"
When at times the secretary brought his guests to see what he
pleasingly enough termed Appleboro's one claim to distinction, the
Butterfly Man did the honors to the manner born. Drawer after drawer
and box after box would he open, patiently answering and explaining.
And indeed, I think the contents were worth coming far to see. Some of
them had come to us from the ends of the earth; from China and Japan
and India and Africa and Australia, from the Antilles and Mexico and
South America and the isles of the Pacific; from many and many a
lonely missionary station had they been sent us. Even as our
collection grew, the library covering it grew with it. But this was
merely the most showy and pleasing part of the work. That which had
the greatest scientific worth and interest, that upon which John
Flint's value and reputation were steadily mounting, was in less
lovely and more destructive forms of insect life. Beside this last, a
labor calling for the most unremitting, painstaking, persevering
research, observation, and intelligence, the painted beauties of his
butterflies were but as precious play. For in this last he was
wringing from Nature's reluctant fingers some of her dearest and most
deeply hidden secrets. He was like Jacob, wrestling all night long
with an unknown angel, saying sturdily:
"I will not let thee go except thou tell me thy name!" Like Jacob, he
paid the price of going halt for his knowledge.

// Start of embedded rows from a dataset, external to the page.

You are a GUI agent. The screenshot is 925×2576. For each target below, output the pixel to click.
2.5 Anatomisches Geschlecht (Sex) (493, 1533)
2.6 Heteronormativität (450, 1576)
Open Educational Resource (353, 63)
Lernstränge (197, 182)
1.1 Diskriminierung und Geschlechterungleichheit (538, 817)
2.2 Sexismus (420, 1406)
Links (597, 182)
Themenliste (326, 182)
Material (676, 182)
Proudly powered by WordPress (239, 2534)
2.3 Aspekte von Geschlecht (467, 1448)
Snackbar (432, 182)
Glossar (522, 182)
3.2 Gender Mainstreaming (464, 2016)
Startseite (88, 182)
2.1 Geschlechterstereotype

I like to think that Hunter understood the enormous value of the
naturalist's work. But I fancy the silent and absorbed student himself
was to his mind the most interesting specimen, the most valuable
study. It amused him to try to draw his reticent host into familiar
and intimate conversation. Flint was even as his name.
Oddly enough, Hunter shared the Butterfly Man's liking for that
unspeakable Book of Obituaries, and I have seen him take a batch of
them from his pocket as a free-will offering. I have seen him, who had
all French, Russian and English literature at his fingers' ends, sit
chuckling and absorbed for an hour over that fearful collection of
lugubrious verse and worse grammar; pausing every now and then to cast
a speculative and curious glance at his impassive host, who, paying
absolutely no attention to him, bent his whole mind, instead, upon
some tiny form in a balsam slide mount under his microscope.
"Why don't you admire Mr. Hunter?" I was curious to know.